* **What is expected**
Each line of the records that holds the word "will" should be copied out.

* **Records provided**
===
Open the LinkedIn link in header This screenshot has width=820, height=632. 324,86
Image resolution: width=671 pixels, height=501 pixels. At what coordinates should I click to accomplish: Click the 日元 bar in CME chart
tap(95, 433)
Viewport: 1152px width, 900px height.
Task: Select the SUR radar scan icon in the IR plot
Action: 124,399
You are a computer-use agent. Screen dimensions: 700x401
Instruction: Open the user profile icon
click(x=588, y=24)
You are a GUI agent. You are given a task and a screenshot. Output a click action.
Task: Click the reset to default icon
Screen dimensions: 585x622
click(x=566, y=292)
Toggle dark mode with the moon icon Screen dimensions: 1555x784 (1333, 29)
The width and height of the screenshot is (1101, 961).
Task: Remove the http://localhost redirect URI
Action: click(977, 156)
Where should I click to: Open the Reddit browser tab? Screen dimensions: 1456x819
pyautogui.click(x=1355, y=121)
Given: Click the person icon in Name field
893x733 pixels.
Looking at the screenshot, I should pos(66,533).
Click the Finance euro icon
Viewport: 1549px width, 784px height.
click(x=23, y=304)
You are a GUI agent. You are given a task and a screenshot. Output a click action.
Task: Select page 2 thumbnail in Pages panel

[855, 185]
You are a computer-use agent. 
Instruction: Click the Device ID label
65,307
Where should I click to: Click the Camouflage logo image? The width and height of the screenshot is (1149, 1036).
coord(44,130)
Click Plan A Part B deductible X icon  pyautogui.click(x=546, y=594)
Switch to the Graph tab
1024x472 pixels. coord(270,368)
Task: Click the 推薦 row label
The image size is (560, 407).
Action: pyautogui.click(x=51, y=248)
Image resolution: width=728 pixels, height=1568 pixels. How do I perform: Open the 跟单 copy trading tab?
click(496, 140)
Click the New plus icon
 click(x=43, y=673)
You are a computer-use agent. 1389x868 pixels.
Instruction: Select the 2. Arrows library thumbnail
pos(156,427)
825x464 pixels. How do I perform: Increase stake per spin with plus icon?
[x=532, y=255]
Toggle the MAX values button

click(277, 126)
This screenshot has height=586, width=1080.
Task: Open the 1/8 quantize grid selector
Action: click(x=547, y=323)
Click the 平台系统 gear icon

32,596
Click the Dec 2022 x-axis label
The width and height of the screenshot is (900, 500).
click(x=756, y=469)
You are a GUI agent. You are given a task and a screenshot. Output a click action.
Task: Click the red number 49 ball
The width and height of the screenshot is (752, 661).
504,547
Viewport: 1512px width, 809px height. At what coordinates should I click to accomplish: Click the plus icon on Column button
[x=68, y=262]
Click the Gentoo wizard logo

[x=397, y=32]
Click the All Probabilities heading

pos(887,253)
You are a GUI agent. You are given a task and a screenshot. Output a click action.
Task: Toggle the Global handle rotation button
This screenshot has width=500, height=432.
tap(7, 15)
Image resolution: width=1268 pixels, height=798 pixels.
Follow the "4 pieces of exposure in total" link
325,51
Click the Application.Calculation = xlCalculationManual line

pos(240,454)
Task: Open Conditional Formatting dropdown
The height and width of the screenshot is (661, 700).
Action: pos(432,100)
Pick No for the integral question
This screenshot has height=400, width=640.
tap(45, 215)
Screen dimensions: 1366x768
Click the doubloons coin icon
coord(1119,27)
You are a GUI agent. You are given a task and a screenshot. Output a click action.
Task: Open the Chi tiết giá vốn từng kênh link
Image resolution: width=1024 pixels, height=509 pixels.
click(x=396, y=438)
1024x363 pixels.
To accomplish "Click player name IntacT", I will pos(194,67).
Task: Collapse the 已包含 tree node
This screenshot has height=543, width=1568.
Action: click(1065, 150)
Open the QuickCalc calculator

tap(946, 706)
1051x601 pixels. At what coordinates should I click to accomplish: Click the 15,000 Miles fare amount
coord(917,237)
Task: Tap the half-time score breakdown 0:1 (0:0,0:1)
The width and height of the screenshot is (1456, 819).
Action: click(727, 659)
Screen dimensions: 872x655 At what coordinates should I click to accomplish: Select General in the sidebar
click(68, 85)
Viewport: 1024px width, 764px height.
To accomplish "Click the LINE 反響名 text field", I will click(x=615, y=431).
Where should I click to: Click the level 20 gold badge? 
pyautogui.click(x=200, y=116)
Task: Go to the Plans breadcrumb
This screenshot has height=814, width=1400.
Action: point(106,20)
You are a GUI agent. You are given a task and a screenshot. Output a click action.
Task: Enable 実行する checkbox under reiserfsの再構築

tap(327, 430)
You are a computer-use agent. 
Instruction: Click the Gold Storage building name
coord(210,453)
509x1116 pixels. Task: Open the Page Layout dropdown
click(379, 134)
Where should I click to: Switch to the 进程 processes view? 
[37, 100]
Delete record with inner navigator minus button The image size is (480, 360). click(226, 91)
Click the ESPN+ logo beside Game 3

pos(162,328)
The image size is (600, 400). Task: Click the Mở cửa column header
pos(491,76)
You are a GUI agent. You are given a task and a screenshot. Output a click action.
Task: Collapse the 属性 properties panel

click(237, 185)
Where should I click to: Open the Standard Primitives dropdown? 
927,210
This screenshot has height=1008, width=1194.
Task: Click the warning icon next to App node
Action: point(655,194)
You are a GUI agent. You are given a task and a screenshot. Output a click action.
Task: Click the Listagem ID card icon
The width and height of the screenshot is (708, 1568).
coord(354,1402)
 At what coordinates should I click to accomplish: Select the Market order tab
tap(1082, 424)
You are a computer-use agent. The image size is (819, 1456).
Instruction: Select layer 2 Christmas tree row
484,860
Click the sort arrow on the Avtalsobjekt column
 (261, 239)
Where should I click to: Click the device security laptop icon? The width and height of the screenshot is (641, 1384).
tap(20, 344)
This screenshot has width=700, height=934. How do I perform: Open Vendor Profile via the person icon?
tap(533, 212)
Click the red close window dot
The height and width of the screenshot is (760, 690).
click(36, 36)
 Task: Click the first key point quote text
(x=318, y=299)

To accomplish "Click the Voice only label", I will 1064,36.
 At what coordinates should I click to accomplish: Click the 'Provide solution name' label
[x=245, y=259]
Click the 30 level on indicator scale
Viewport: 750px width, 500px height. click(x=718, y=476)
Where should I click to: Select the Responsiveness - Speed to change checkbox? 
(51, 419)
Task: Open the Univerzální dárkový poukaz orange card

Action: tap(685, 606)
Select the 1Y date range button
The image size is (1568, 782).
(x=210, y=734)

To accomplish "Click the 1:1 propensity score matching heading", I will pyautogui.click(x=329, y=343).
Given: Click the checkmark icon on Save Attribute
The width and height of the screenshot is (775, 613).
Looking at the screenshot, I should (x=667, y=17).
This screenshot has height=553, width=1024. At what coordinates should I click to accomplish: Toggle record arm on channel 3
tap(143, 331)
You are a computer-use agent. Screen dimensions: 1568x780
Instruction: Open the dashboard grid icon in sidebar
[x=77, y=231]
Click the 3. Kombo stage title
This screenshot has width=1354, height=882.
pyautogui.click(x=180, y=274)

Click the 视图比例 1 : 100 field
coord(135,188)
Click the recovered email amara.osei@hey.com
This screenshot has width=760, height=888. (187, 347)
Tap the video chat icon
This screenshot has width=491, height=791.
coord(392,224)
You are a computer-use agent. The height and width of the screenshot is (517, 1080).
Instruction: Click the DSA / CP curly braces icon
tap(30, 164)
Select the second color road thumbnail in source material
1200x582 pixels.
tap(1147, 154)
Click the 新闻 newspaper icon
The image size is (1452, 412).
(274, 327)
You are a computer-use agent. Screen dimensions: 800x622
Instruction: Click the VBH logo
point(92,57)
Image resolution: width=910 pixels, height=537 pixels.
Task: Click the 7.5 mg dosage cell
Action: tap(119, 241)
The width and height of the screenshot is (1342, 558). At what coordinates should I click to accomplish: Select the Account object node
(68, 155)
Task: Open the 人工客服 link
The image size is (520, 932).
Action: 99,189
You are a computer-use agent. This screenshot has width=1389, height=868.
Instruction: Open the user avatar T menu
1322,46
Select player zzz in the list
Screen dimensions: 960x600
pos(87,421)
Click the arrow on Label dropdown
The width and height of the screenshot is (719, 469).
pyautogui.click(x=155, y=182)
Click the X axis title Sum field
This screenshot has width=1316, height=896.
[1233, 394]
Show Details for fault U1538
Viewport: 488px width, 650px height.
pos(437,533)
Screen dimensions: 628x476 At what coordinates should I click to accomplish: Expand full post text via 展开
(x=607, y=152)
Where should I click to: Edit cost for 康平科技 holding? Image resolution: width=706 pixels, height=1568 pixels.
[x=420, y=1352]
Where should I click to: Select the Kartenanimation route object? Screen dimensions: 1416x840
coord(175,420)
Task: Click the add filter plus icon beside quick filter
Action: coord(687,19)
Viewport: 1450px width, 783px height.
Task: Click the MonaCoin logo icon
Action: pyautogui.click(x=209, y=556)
===
* **Solution for this task**
To accomplish "Click player name IntacT", I will pos(194,67).
To accomplish "Click the LINE 反響名 text field", I will click(x=615, y=431).
To accomplish "Click the Voice only label", I will 1064,36.
To accomplish "Click the 1:1 propensity score matching heading", I will pyautogui.click(x=329, y=343).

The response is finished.